On our way home, it began to storm. The road was slippery, rain was falling, and lightning was going off. I managed to stay on the right side of the road however, the car on the other side was a different story. When the car slammed into us, we flipped over. It happened on a mountain; the little rails saved us from going down all the way. The last thing that I remembered before passing out was Peyton bleeding badly. When I woke up, I was in the hospital with my parents sleeping on the chairs to the side of the hospital bed. I groaned loudly as my head was in a large amount of pain which woke them up. My memory was foggy as I was unable to recall anything after the storm started. Some of the memories came back a few days later causing nightmares to occur. I can still picture in my mind when I was told what happened.


"What's going on?" I mumbled out as I looked around at my surroundings seeing only my parents in the room before a doctor came in to check on my injuries.


"There was an accident," my mom responded as she started to cry and I joined along with the crying as fear rose inside of my body.


"Your sister didn't make it," my dad said to me and I gasped as I cried harder.


There was not much I remember after that. The doctor held me down before giving me a shot that made me tired making me pass out shortly after. When I woke back up, the doctor came in and told me as much as he knew.


"There was a storm and the roads were slippery," he stated. "A car from the other lane lost control and smashed into the car you and your sister were in causing you guys to flip over.
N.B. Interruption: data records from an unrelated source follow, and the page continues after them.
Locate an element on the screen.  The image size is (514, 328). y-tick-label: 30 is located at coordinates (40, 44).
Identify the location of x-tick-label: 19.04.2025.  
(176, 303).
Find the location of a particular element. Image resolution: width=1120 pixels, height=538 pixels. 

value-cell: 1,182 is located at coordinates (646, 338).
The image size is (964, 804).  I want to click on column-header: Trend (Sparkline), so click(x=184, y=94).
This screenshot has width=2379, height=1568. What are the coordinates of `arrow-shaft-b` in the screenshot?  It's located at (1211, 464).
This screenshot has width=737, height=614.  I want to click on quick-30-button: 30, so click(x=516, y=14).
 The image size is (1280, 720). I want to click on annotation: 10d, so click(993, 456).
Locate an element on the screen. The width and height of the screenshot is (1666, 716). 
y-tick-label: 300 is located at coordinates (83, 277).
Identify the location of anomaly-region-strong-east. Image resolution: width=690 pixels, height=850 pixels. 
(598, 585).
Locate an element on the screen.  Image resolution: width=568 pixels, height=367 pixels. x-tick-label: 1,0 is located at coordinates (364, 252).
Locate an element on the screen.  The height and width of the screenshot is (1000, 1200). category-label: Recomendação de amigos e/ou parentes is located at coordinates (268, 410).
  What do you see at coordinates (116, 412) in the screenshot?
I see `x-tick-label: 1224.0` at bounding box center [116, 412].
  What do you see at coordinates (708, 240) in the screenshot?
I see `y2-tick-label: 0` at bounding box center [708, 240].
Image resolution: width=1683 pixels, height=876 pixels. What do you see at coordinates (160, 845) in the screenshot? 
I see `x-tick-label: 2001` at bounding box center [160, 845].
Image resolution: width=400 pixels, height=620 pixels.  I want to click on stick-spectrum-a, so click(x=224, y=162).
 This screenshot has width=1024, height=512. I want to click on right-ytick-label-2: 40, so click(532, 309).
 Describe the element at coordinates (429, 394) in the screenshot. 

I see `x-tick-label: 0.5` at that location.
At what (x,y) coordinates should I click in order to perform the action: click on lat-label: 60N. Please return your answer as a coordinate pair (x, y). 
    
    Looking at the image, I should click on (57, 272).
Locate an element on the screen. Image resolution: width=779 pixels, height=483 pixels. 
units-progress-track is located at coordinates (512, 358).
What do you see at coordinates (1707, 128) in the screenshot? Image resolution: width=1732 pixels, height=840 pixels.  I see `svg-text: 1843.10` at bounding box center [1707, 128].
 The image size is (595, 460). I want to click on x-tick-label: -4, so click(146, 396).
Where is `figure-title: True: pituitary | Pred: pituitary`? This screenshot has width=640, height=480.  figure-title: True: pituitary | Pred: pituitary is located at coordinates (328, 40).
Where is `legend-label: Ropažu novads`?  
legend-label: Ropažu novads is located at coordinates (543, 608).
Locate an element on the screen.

Your sister was dead on scene.”


I never forgave myself. As a teenager, I had really bad depression, but I managed to get away from the sadness as I realized that there was still so much beauty around the world. The depression came back after the accident and has yet to go away. I was diagnosed with post traumatic stress disorder and anxiety. After the accident, I stopped driving and no longer go inside cars, trains, and subways. I will only walk or bike even if it is a long trip. I cannot go back into a moving vehicle- not after everything that has happened in the past.


Someday, I hope to allow myself to get better- not just for myself, but for the people that support me. They deserve to not have to always check up on me and make sure everything is okay. I need to allow myself to care for my own body and my own mind. Losing my sister due to a car accident was my breaking point. I was finally getting to truly know Peyton as we started to grow closer and knowing that there is no longer a chance to cherish her breaks my heart. I need to find a way to stop blaming myself over the incident. It was not my fault for being ready to go home while Peyton wanted to stay away for longer and it was not the person in the other car's fault for losing control. It was the storm that caused the accident.


I believe that the vacation was a way of God allowing Peyton and I one last chance to connect before He was ready to meet her. I know that she will always be in my heart.